And lest you think that these draconian cuts are being done for fiscal responsibility in the face of an utterly massive federal deficit, Trump also proposes to increase military spending by 13%; multiplying that by our current $850 billion budget means he’s adding $110 billion to the military; and he also says he wants to add a further $119 billion in the mandatory budget. This means he’s cutting $163 billion from non-military spending and adding $239 billion in military spending—which will actually increase the deficit.

Trump is ending programs like the Cybersecurity and Infrastructure Security Agency (sure, let’s just let Chinese hackers in! Why not? It’s not like there’s anything important on those Pentagon servers!) and Fair Housing (amid a historic housing crisis), as well as slashing the EPA (because who needs clean air and water anyway?).

Unsurprisingly, he’s also ending anything that resembles DEI, which includes both some really good necessary programs, and also some stuff that is genuinely ineffective or even counterproductive. Most people who work at firms that have DEI programs think that the programs do more good than harm, but there are big partisan differences, so cutting DEI will play well with the Republican base. But I for one do not want to play the word game where we say out loud every time “diversity, equity, and inclusion”, because there is a big difference between the fundamentally laudable goals of diversity, equity and inclusion, and the actual quite mixed results from DEI programs as they have been implemented. It’s awful that Trump is cutting DEI with a chainsaw, but we really should have been cutting it with a scalpel for awhile now.

Trump is also throwing money at the border, increasing the budgets of CBP (whatever) and ICE (very, very bad!). This is probably the worst thing about the budget, though it also isn’t a big surprise. Part of the increased ICE spending is “50,000 detention beds”, which since ICE lately has been arresting and detaining people without warrants or trials and courts have specifically ruled that they are violating due process, I believe we can fairly say constitutes a concentration camp. If and when they start actually giving everyone—everyone, dammitdue process, then you can call it a detention center.

Trump is eliminating USAID and folding what’s left of it into DFC; but these institutions had quite different goals. USAID had two goals: Advance America’s interests, and make the world a better place. And while it did have significant flaws, overall it did quite a good job of achieving both of those goals—and indeed, publicly making the world a better place can advance America’s interests. DFC’s goal is to promote economic development by financing investments that otherwise could not be financed. That can also promote America’s interests and make the world a better place, but it excludes many of the vital roles that USAID has played in providing humanitarian aid and disaster relief as well as promoting democracy and advancing environmental sustainability. (And when I say “promoting democracy”, I don’t mean the way the CIA does it, by orchestrating coups; I mean things like helping Ukraine remove its dependency on Russia.) There is more to life than money—but I don’t think Trump really understands that.

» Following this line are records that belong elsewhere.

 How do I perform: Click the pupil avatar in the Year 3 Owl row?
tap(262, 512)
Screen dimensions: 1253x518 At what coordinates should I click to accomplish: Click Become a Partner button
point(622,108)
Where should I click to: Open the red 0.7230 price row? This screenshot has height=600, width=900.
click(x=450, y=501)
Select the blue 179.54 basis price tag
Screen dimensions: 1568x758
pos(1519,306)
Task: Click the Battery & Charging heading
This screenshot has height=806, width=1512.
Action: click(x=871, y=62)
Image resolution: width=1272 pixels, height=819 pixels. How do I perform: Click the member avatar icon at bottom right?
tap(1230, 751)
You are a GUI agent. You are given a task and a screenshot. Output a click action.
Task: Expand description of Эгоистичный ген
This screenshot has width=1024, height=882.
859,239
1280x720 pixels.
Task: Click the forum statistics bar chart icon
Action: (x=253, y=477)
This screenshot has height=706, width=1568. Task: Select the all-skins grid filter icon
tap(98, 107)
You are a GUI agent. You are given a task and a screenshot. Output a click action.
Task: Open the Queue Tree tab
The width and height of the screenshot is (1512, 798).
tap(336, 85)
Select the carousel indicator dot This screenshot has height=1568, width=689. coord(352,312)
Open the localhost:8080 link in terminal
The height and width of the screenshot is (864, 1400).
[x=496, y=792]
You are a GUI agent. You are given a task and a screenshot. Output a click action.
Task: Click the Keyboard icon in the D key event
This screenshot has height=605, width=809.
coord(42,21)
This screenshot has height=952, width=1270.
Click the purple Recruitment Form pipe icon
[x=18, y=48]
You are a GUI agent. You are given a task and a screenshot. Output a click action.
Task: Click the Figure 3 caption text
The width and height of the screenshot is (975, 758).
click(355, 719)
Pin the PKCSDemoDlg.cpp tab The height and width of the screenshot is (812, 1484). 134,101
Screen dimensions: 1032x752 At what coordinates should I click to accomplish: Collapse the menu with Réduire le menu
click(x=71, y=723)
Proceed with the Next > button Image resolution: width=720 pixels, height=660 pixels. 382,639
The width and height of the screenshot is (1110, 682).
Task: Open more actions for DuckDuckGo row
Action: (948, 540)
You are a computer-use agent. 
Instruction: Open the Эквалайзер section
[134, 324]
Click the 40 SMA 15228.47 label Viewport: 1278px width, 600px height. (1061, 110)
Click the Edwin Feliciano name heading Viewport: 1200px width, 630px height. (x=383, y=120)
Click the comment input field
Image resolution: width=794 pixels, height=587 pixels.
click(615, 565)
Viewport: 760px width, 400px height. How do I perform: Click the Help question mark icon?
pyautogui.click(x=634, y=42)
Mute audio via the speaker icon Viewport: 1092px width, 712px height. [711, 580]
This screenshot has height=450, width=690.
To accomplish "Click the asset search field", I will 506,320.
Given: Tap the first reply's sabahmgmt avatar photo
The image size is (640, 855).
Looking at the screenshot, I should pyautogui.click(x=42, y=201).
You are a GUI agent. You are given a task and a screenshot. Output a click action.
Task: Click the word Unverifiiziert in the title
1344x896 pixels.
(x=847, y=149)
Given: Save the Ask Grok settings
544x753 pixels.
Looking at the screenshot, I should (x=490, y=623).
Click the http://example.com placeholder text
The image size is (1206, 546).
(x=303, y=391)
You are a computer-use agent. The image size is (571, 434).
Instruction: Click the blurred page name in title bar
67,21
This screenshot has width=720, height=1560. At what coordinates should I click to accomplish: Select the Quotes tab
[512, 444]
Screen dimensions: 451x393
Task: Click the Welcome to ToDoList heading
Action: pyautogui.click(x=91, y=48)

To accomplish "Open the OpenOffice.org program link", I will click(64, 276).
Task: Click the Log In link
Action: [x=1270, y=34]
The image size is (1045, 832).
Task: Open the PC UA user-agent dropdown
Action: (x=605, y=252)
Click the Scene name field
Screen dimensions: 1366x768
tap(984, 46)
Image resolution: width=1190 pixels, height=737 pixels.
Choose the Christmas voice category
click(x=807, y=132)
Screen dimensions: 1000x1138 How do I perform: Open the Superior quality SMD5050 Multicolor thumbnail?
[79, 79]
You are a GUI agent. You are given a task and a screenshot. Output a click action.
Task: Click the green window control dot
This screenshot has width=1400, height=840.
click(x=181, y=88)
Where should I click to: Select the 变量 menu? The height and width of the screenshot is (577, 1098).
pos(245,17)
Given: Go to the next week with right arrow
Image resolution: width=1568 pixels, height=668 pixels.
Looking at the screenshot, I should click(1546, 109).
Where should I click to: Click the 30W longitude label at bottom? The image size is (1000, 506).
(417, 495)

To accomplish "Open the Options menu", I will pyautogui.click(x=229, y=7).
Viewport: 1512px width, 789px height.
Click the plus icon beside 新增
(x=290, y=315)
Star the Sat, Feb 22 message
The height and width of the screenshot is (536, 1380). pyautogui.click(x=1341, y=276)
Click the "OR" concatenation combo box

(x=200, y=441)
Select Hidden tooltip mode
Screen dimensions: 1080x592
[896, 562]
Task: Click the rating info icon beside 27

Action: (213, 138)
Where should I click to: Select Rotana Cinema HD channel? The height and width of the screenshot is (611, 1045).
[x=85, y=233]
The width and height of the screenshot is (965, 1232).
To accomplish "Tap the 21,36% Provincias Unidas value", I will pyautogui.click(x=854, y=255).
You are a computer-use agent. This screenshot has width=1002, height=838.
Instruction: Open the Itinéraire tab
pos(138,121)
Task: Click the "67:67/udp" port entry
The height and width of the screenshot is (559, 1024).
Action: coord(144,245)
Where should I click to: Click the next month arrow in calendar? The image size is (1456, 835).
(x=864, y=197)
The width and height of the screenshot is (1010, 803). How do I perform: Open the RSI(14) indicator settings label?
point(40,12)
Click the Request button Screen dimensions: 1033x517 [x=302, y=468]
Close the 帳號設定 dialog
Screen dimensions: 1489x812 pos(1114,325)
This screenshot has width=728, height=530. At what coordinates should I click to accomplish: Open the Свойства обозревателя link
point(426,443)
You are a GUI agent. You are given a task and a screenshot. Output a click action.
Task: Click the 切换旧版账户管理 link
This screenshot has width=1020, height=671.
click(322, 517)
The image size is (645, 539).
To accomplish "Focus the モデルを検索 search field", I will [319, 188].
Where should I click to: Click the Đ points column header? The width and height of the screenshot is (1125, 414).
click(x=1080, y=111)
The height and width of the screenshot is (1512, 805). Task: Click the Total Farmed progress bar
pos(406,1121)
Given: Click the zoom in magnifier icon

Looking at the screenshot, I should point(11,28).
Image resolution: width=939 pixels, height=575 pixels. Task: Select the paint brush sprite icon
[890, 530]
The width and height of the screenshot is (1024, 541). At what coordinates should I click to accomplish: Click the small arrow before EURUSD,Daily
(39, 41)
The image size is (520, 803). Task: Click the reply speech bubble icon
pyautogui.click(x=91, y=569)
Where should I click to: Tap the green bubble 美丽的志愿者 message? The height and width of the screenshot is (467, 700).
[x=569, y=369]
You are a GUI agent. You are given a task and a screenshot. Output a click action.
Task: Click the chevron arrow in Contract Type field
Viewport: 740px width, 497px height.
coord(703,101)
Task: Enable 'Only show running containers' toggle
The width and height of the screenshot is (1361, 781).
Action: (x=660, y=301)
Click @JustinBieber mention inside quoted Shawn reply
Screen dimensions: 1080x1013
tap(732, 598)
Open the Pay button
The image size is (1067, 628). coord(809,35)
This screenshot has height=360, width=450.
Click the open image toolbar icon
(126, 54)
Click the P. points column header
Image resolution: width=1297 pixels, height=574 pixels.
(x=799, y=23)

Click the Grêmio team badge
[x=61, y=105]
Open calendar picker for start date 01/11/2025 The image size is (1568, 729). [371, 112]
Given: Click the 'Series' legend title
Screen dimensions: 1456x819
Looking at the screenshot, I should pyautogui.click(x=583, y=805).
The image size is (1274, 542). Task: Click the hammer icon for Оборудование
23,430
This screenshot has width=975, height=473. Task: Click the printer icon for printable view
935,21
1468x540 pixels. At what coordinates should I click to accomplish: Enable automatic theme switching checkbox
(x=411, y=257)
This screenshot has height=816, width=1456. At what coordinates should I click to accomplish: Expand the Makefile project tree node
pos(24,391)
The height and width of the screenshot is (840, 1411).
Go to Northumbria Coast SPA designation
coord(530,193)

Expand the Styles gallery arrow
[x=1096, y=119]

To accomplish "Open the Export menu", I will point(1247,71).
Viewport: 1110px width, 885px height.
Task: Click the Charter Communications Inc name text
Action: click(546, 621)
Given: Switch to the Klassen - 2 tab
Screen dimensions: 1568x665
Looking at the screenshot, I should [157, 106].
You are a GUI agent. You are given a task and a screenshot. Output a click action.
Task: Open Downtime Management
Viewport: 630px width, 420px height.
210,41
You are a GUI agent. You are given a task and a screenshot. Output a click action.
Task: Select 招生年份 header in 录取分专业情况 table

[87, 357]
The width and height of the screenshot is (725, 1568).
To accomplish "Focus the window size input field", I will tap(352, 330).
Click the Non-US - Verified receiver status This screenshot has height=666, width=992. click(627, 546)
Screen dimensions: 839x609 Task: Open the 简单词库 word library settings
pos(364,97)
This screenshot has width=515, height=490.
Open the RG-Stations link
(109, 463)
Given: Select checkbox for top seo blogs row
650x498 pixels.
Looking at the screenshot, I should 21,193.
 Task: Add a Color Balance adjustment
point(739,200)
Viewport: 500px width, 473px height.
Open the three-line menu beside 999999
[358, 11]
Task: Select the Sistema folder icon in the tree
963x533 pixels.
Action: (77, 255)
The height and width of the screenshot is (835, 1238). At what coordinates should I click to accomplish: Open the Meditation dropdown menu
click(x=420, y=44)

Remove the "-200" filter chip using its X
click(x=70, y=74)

Trump is canceling a bunch of subsidies to renewable energy, but honestly I’m not too worried about that; the technology has matured so much that renewable energy is actually the cheapest form of energy for most purposes. (And it kinda makes sense: The sun and wind are already there.) Removing the subsidies will make it harder to compete with oil (because oil is still heavily subsidized); but I still think renewables can win. Basically the past subsidies have done their job, and it’s probably okay to remove them.

There’s a really weird proposal involving food, which I think I will just quote in its entirety:

The Budget also supports the creation of MAHA food boxes, that would be filled with commodities sourced from domestic farmers and given directly to American households.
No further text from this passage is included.